• [What the exercise asks]: The output should match, line for line, the records from the line containing "Screen dimensions: 864x486" through the line containing "Task: Claim the 满400减30 coupon", with every picture left out.

━━━

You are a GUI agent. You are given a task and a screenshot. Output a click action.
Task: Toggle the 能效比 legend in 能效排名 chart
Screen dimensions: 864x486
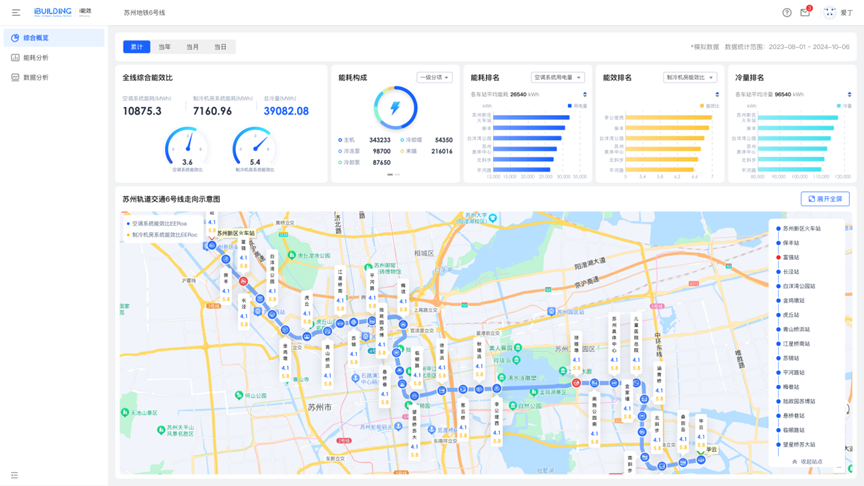pyautogui.click(x=712, y=105)
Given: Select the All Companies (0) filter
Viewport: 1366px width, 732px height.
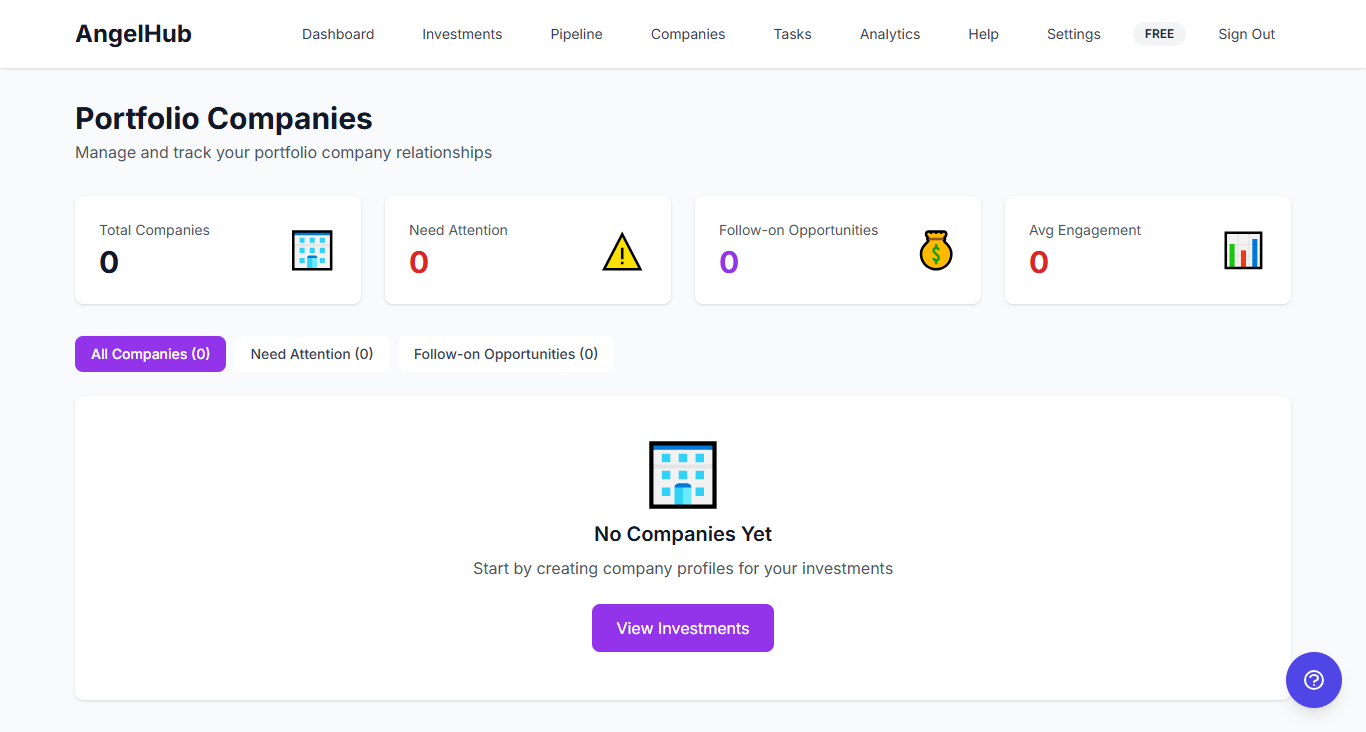Looking at the screenshot, I should pos(150,353).
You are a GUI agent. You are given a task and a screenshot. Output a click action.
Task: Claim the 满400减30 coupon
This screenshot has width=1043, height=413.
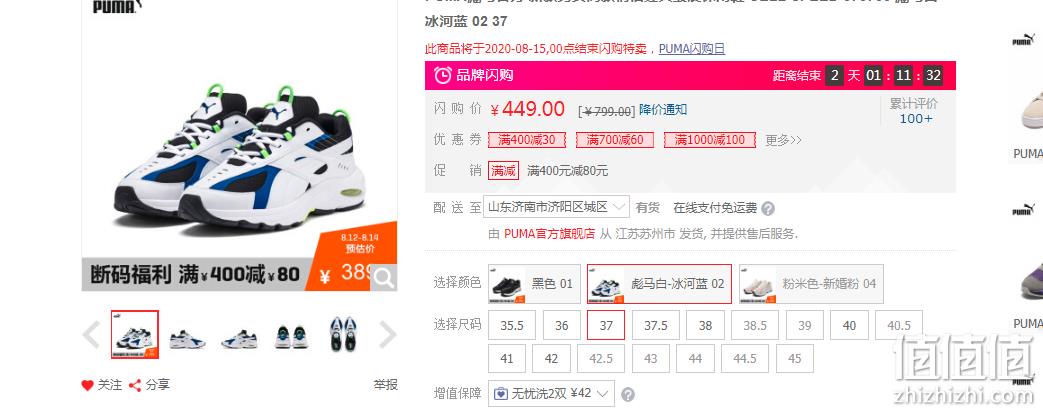(527, 140)
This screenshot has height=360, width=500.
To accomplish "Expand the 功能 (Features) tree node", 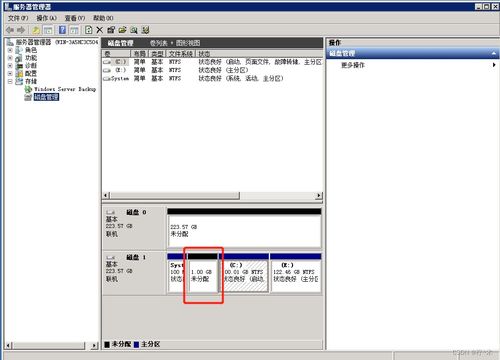I will 10,58.
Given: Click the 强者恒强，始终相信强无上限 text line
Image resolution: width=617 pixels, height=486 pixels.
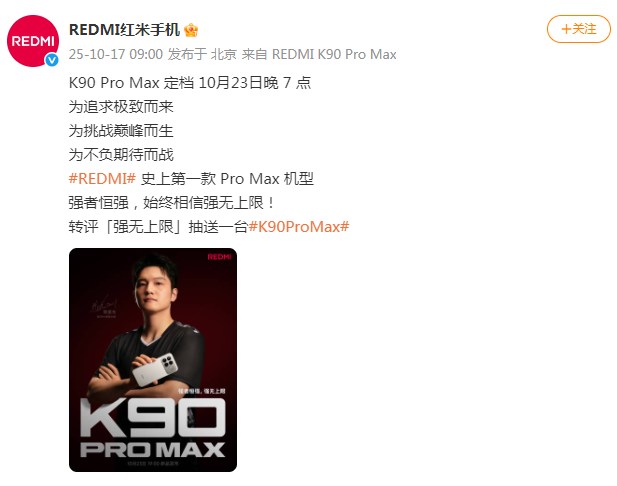Looking at the screenshot, I should [172, 203].

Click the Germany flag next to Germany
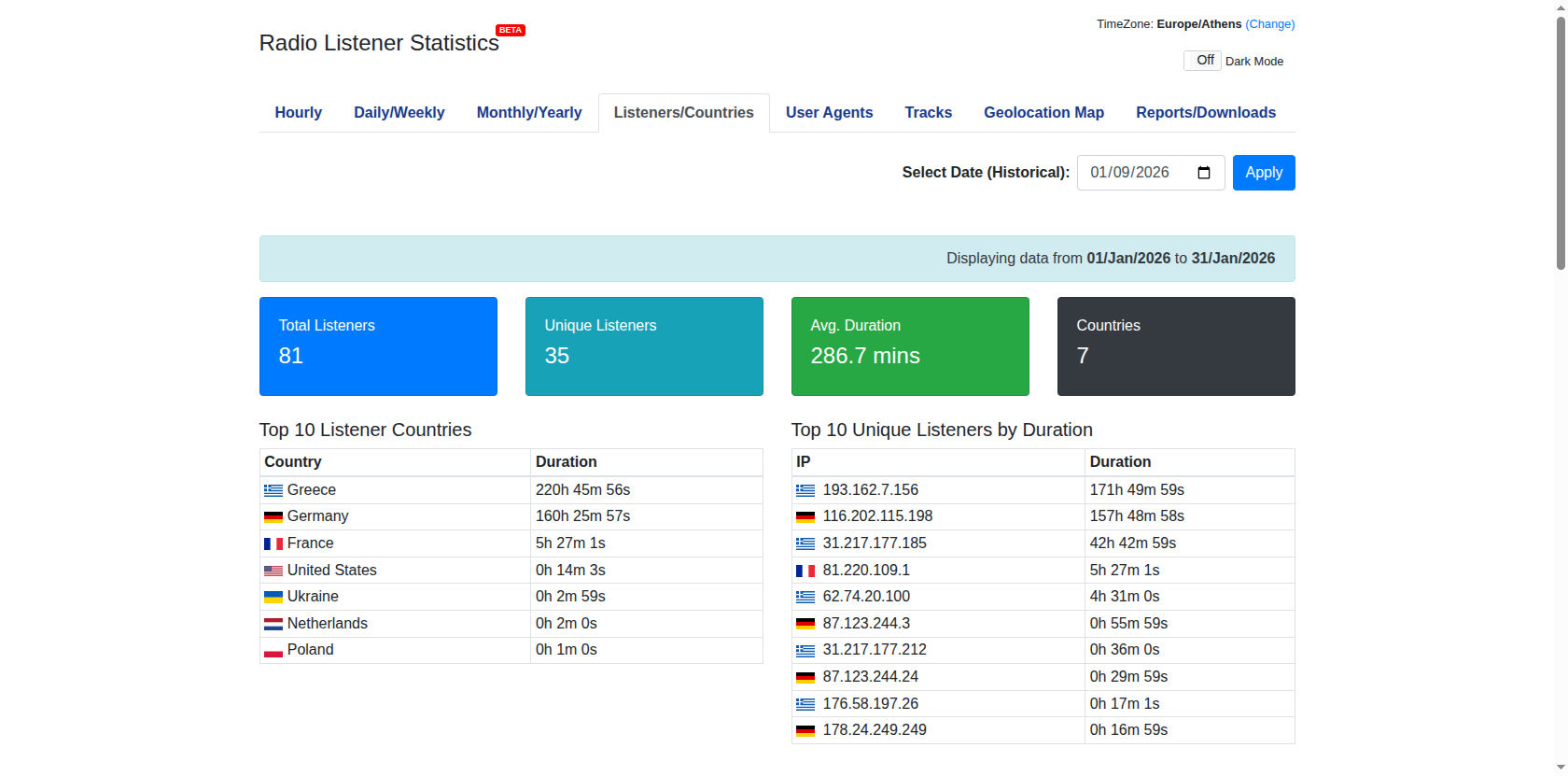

━━━

• [Response to this exercise]:
Screen dimensions: 864x486
pyautogui.click(x=712, y=105)
Given: Select the All Companies (0) filter
Viewport: 1366px width, 732px height.
Looking at the screenshot, I should pos(150,353).
You are a GUI agent. You are given a task and a screenshot. Output a click action.
Task: Claim the 满400减30 coupon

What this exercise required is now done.